Antes de meterse la primera cucharada en la boca, sonó el móvil.
—Marco, te juro que, como no sea algo de vital importancia, lo primero que haré mañana será sacarte los ojos con esta cucharilla que tengo en la mano.
—Me temo que sí, inspectora jefe.
El tono del sovrintendente Fucich no dejaba lugar a dudas.
—¿Otra víctima?
—No. Es posible que tengamos un sospechoso.
—¿Sí? Maldita sea, Marco, eso es justo lo que necesitaba: una buena noticia. ¿De quién se trata?
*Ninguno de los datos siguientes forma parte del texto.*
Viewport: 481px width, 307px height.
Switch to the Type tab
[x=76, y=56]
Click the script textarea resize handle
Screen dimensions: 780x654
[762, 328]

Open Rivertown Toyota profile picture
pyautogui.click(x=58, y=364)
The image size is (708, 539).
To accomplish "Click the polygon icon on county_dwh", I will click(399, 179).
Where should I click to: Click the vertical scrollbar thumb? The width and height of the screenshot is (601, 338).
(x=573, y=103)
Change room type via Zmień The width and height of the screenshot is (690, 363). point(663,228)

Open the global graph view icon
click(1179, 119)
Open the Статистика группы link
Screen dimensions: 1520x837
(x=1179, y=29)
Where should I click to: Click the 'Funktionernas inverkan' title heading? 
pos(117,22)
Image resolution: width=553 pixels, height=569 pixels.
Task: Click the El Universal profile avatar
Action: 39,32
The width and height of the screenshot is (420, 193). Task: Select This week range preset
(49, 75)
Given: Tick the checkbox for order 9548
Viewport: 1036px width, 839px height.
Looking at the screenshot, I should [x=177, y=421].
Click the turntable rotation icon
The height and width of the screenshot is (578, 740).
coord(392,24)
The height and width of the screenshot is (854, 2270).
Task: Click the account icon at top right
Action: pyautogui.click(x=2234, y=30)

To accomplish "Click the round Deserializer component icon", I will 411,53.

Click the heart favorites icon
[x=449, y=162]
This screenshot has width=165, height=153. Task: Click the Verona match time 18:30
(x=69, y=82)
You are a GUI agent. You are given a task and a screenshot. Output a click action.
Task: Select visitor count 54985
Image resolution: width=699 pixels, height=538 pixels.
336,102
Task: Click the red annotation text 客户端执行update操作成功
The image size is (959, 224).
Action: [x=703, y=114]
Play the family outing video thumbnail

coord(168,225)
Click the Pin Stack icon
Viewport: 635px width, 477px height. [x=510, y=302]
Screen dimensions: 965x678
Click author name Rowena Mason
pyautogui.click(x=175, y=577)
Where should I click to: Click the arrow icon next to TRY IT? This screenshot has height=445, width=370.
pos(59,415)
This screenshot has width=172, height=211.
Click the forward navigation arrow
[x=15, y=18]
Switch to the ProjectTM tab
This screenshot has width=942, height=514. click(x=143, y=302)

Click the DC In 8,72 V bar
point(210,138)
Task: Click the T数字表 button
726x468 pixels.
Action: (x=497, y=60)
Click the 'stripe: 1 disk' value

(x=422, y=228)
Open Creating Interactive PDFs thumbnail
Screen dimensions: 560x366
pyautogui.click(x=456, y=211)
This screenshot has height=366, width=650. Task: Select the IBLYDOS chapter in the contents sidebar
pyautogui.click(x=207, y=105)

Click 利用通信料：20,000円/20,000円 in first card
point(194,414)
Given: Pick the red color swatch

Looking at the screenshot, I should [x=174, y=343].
—Será mejor que vengas aquí y te lo explique detalladamente. Al estar ocupada toda la tarde, no he podido informarte…
—Cazzo, Marco! Al grano.
Fucich le dio la dirección.
—Pero ¿no es ahí donde…?
—Así es —interrumpió él.
—Porca puttana! Dame diez minutos.
Al dejar sobre la mesa el yogur de macedonia —con mucha más fuerza de la aconsejable—, el contenido se elevó como un géiser para terminar decorando el mantel. El sonido de la puerta al cerrarse fue lo siguiente que se escuchó en casa de la inspectora jefe Galo.